▶ _WHAT THE EXERCISE ASKS_
Copy each line below as it stands, but skip any picture it contains.

+-------+

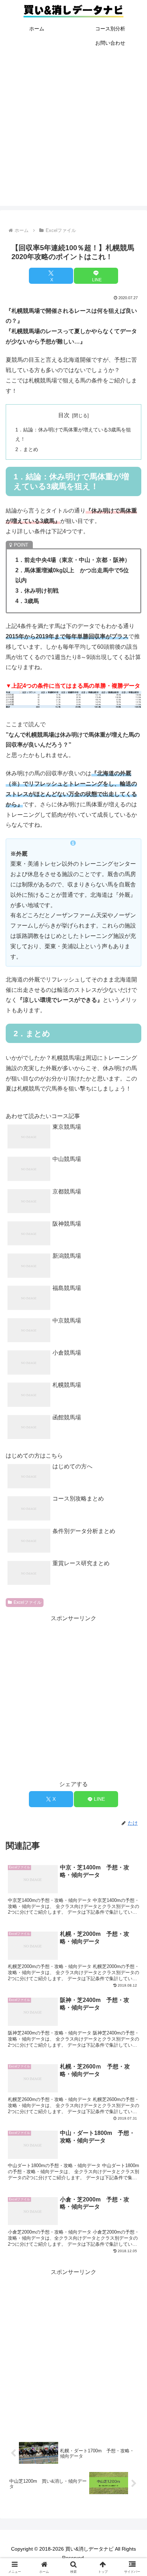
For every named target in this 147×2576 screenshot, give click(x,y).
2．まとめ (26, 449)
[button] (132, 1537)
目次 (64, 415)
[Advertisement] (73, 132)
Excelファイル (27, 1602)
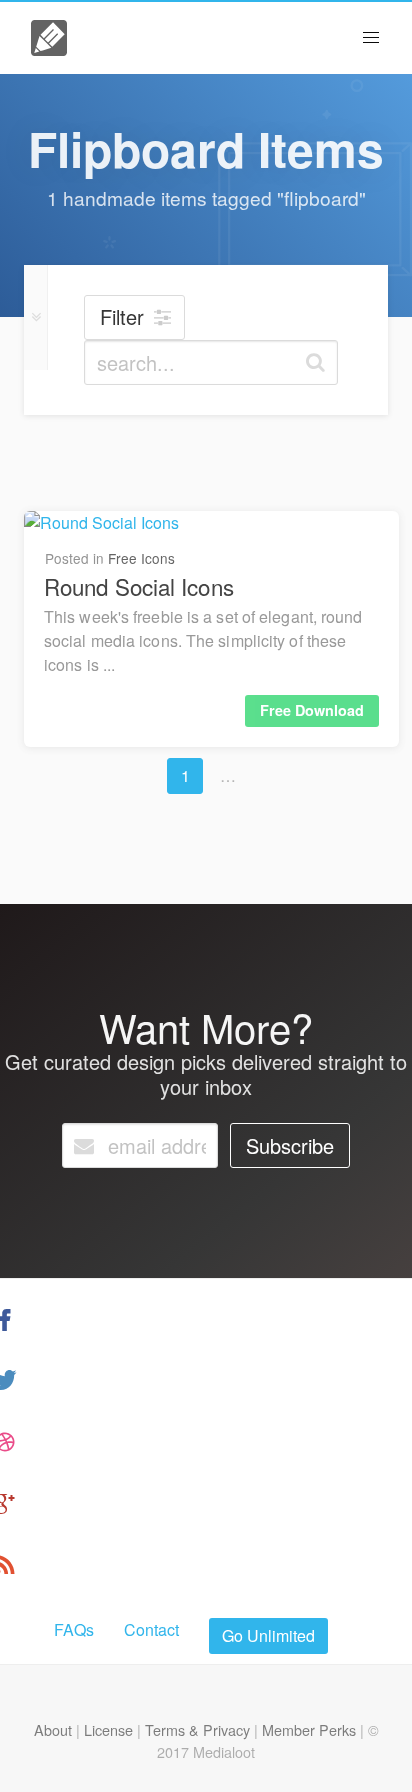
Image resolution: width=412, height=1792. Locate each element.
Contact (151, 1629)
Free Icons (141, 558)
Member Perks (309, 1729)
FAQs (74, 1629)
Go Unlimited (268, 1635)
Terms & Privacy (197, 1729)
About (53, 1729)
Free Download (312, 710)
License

+-------+

▶ _RESULT FOR THIS TASK_
For every named target in this 147×2576 screenshot, give click(x,y).
2．まとめ (26, 449)
[button] (132, 1537)
目次 (64, 415)
[Advertisement] (73, 132)
Excelファイル (27, 1602)
Image resolution: width=412, height=1792. Locate each element.
Contact (151, 1629)
Free Icons (141, 558)
Member Perks (309, 1729)
FAQs (74, 1629)
Go Unlimited (268, 1635)
Terms & Privacy (197, 1729)
About (53, 1729)
Free Download (312, 710)
License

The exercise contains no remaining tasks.